**Entries provided**
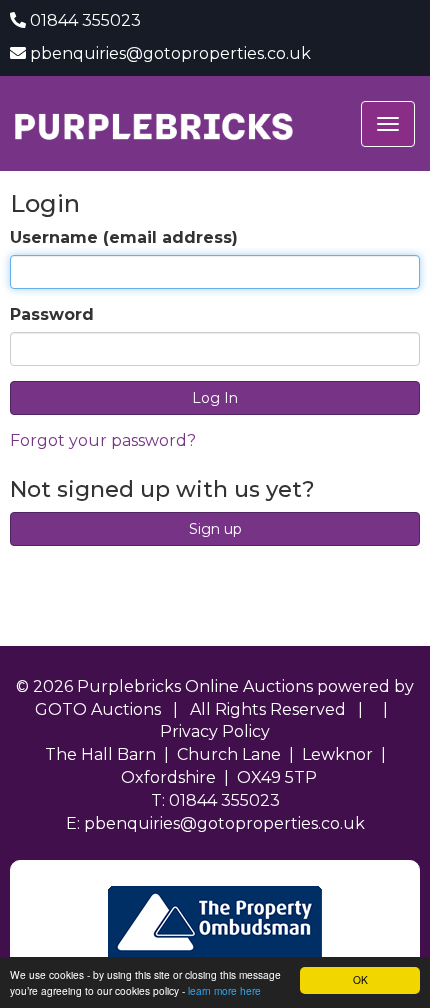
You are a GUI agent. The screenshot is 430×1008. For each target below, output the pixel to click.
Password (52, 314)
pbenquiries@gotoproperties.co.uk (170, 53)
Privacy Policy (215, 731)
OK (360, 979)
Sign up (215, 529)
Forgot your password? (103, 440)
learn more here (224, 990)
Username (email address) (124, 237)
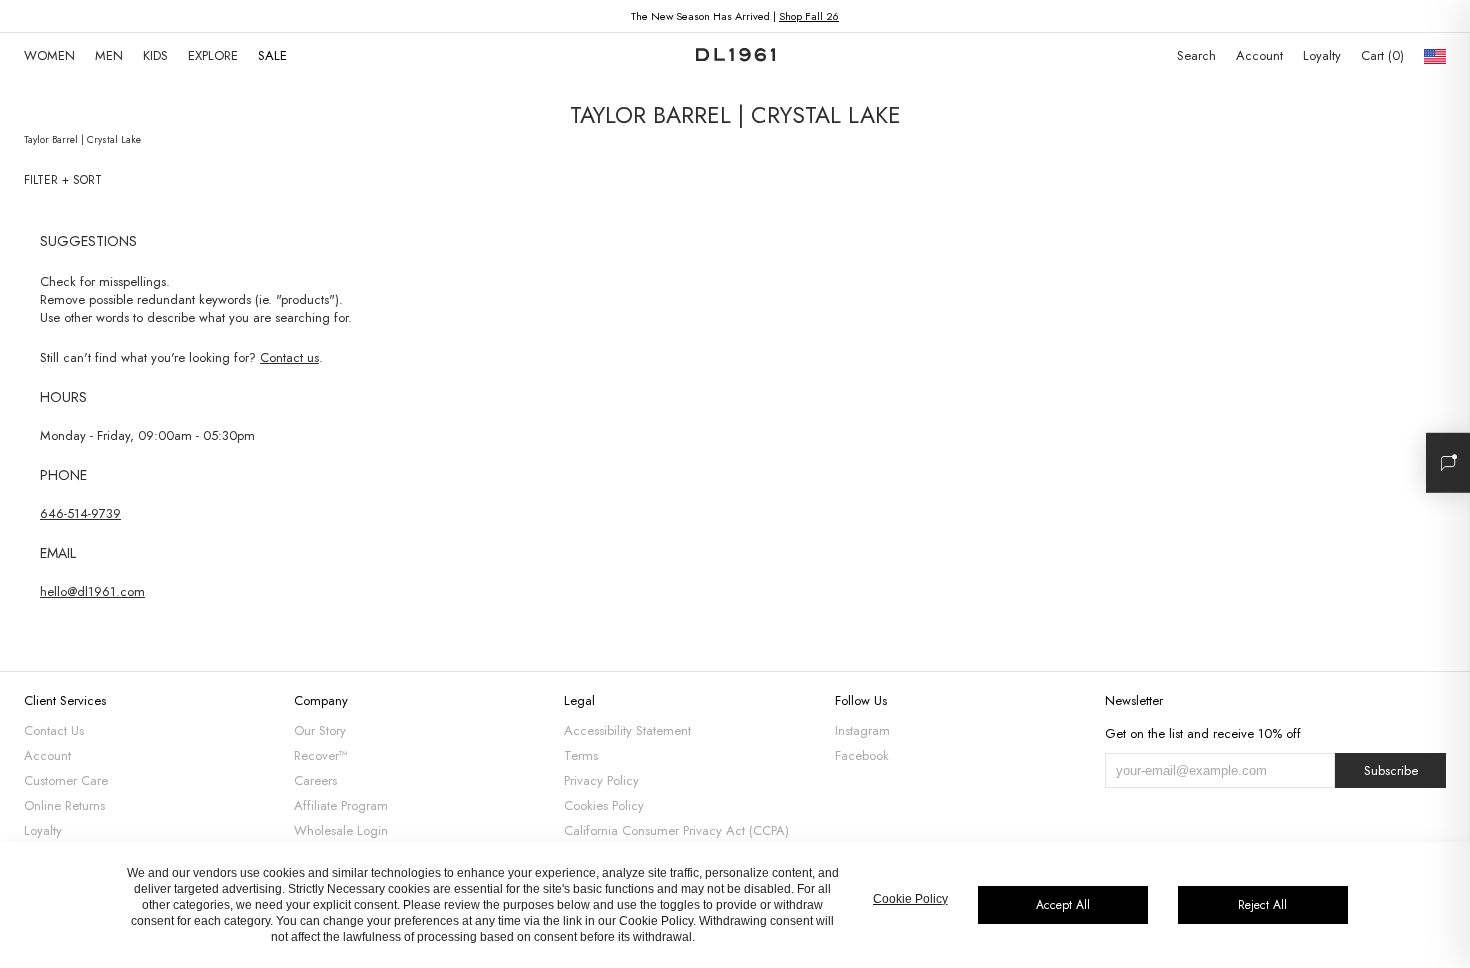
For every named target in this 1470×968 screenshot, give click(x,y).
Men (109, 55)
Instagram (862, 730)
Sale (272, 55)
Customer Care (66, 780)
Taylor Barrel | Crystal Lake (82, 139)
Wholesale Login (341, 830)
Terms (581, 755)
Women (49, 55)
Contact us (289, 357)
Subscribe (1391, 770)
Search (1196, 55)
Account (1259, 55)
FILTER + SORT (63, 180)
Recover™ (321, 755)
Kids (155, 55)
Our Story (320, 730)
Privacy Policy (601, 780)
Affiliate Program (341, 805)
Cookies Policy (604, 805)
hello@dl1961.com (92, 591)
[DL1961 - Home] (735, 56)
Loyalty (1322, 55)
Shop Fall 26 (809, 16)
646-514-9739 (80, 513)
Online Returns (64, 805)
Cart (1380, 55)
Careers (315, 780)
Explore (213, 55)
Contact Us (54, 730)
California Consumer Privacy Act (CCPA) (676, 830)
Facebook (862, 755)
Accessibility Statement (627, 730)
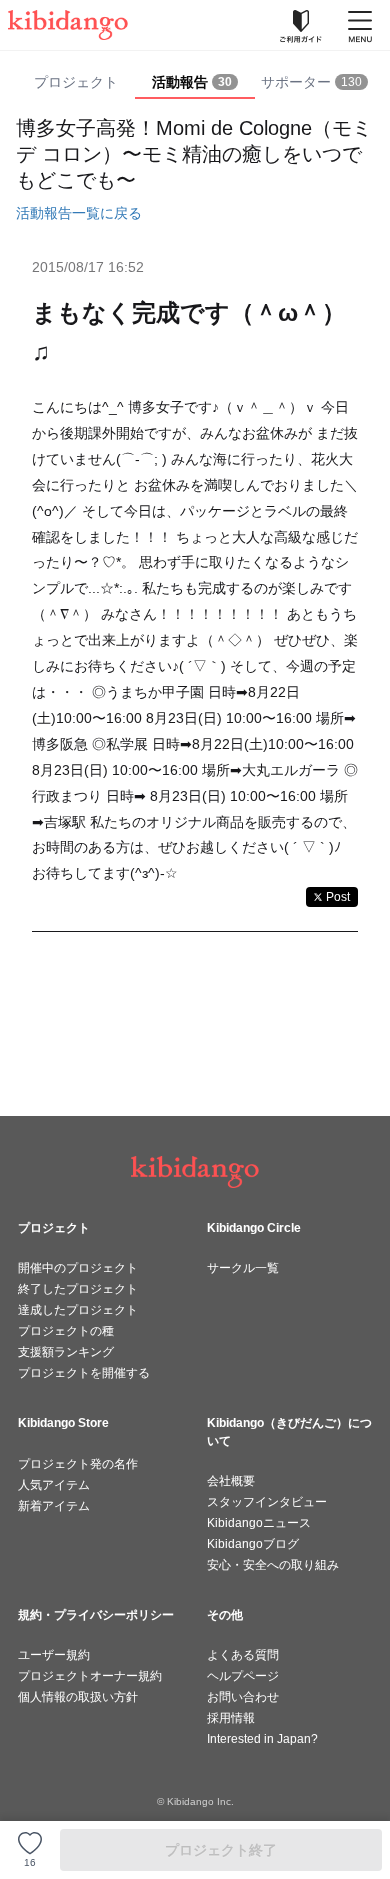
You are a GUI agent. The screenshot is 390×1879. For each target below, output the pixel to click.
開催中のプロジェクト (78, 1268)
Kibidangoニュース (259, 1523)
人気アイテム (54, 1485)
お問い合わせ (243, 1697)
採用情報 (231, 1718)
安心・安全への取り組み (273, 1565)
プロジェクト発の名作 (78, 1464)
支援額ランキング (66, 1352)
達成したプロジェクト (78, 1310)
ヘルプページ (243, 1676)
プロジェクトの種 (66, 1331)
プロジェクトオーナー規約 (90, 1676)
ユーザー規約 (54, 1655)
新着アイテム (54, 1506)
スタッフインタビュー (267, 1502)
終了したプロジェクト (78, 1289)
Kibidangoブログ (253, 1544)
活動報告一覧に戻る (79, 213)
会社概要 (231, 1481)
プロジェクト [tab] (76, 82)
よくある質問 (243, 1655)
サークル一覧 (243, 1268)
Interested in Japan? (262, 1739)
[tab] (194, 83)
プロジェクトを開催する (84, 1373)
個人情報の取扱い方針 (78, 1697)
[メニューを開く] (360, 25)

---

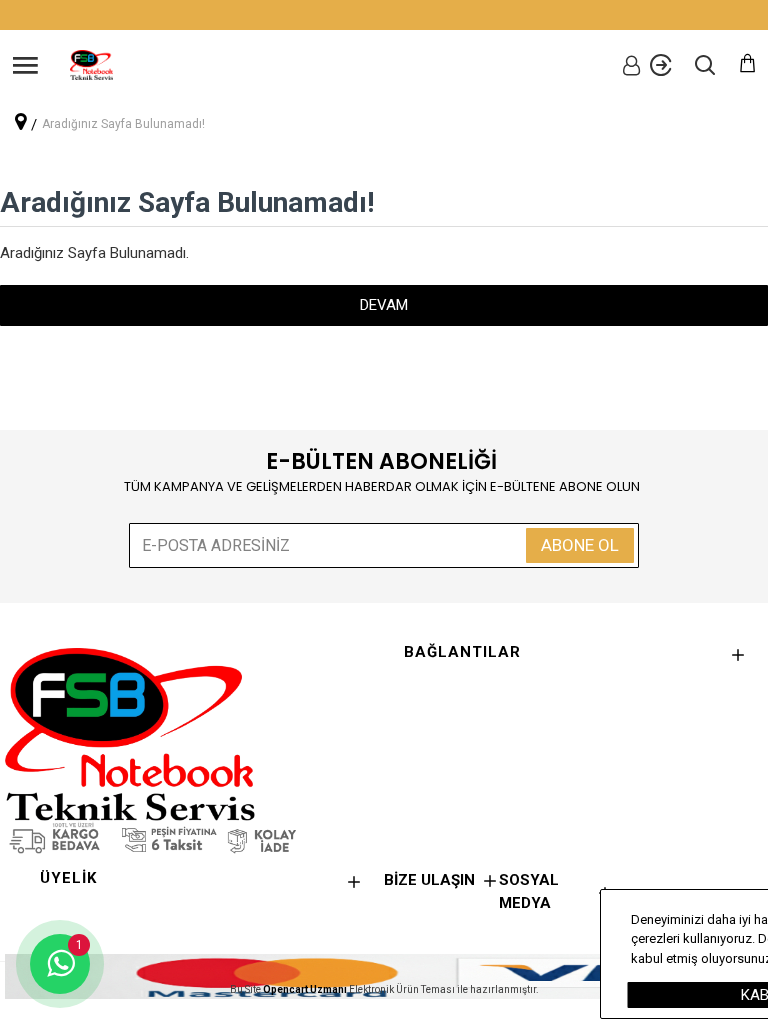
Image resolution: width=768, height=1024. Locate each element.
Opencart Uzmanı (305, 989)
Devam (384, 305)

**Work to be completed**
State how many lines of the material above contain the word "pixel". Say nothing else.

**Solution to this exercise**
2